A Washington Post review of Weldon’s public comments, media appearances and congressional letters along with accounts of those who worked with him reveal a portrait of a politician and physician who emphasized the experiences of individuals while dismissing dozens of studies based on data from hundreds of thousands of patients that showed no link between vaccines and autism.
He has no interest in data, not when, what? Some mother wrote him a tear-stained letter about how her toddler was fine until the MMR shot, and he immediately started walking on his toes and never smiled again?
“He appeared to have a closed mind on the issue,” said Sharfstein, now a vice dean for public health practice at Johns Hopkins University and a former top official at the Food and Drug Administration. “He didn’t seem to understand that the core tool of population data analysis is one of the pivotal aspects of the work of CDC.”
We are going to a dark, dark place, aren’t we? And as Sherri points out, the people who will suffer the most won’t, in the main, deserve it. Babies too young to be vaccinated for pertussis, etc. How is this possible? How are we moving backward so swiftly?

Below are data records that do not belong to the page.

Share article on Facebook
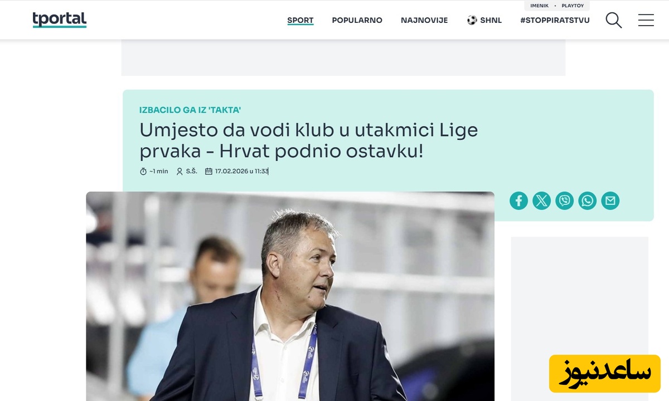The height and width of the screenshot is (401, 669). click(x=518, y=201)
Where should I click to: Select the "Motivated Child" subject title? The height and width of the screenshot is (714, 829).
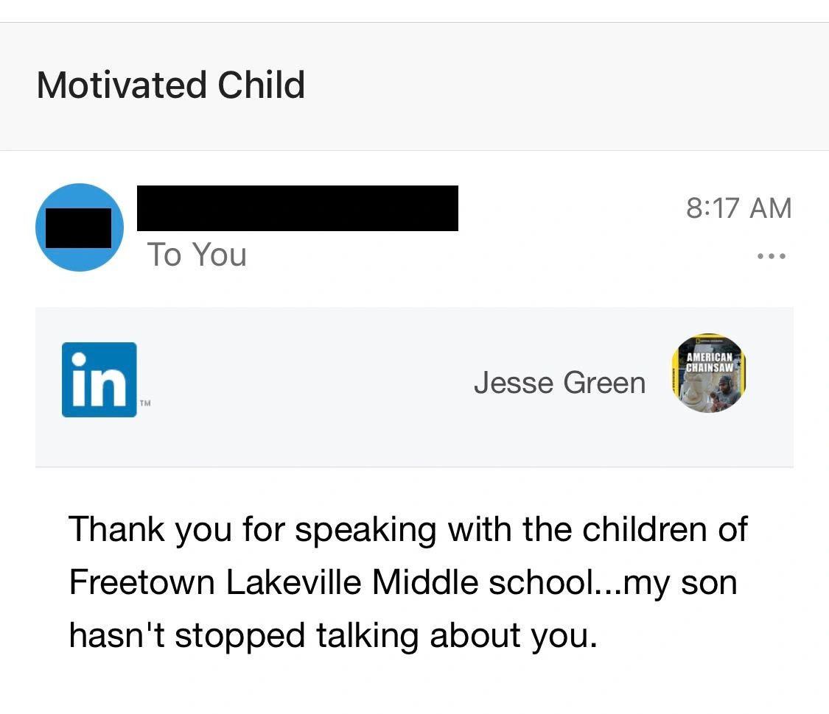(170, 85)
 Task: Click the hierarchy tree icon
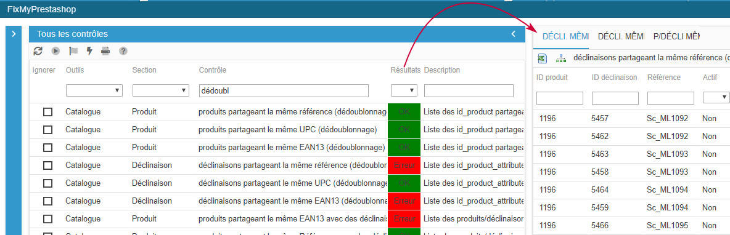coord(561,58)
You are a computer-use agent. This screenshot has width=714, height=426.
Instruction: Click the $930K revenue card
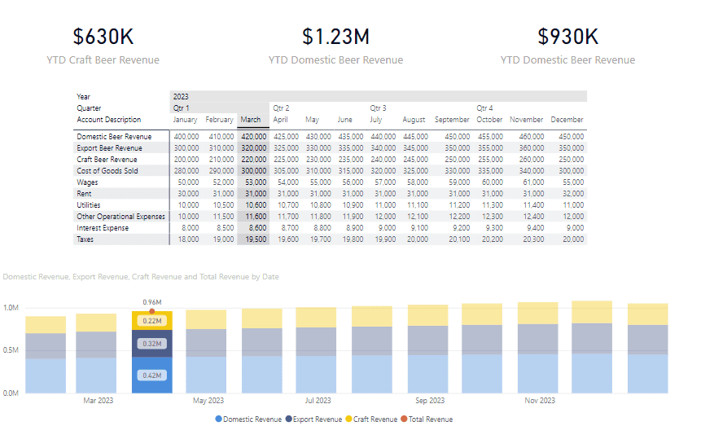click(567, 45)
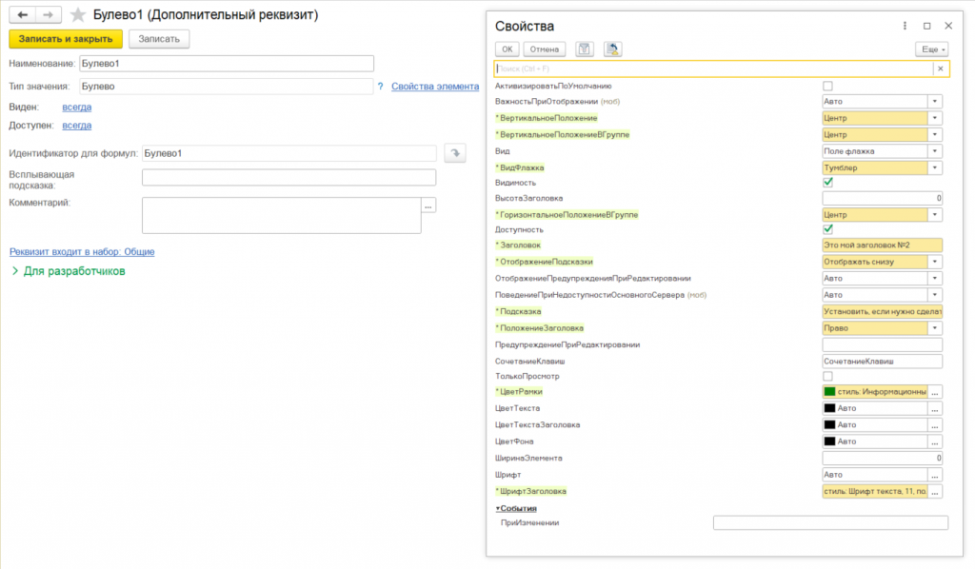Image resolution: width=975 pixels, height=569 pixels.
Task: Open the Еще menu
Action: pyautogui.click(x=930, y=49)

As so often happens in our modern world, we can pin much of the blame on social media:
Here, an influencer named Kendra Needham, known to her 369,000 followers as the Holistic Mother, recommends a red-light-therapy gadget for pain and thyroid problems. There, Carly Shankman, who posts as CarlyLovesKale, evangelizes about the healing powers of hydrogen-rich water and a probiotic oral-care regimen. Courtney Swan, the host of a health-trends podcast called Realfoodology, links to a menstrual-cycle-tracking app and her own line of immunity boosters in minimalist-chic packaging.
This is a piece about the influencer moms, who grift openly, but no one seems to mind. Why is this country so goddamn stupid?
OK, enough. The weekend was nice enough for what it was, i.e. the last uncommitted one before the holiday. Saw friends, saw Kate, who got some good news — a big gig I probably shouldn’t reveal yet, but will in time. I’ve reached the point of making lists of stuff I have to do before D-Day, and they’re getting a bit long.
How about you?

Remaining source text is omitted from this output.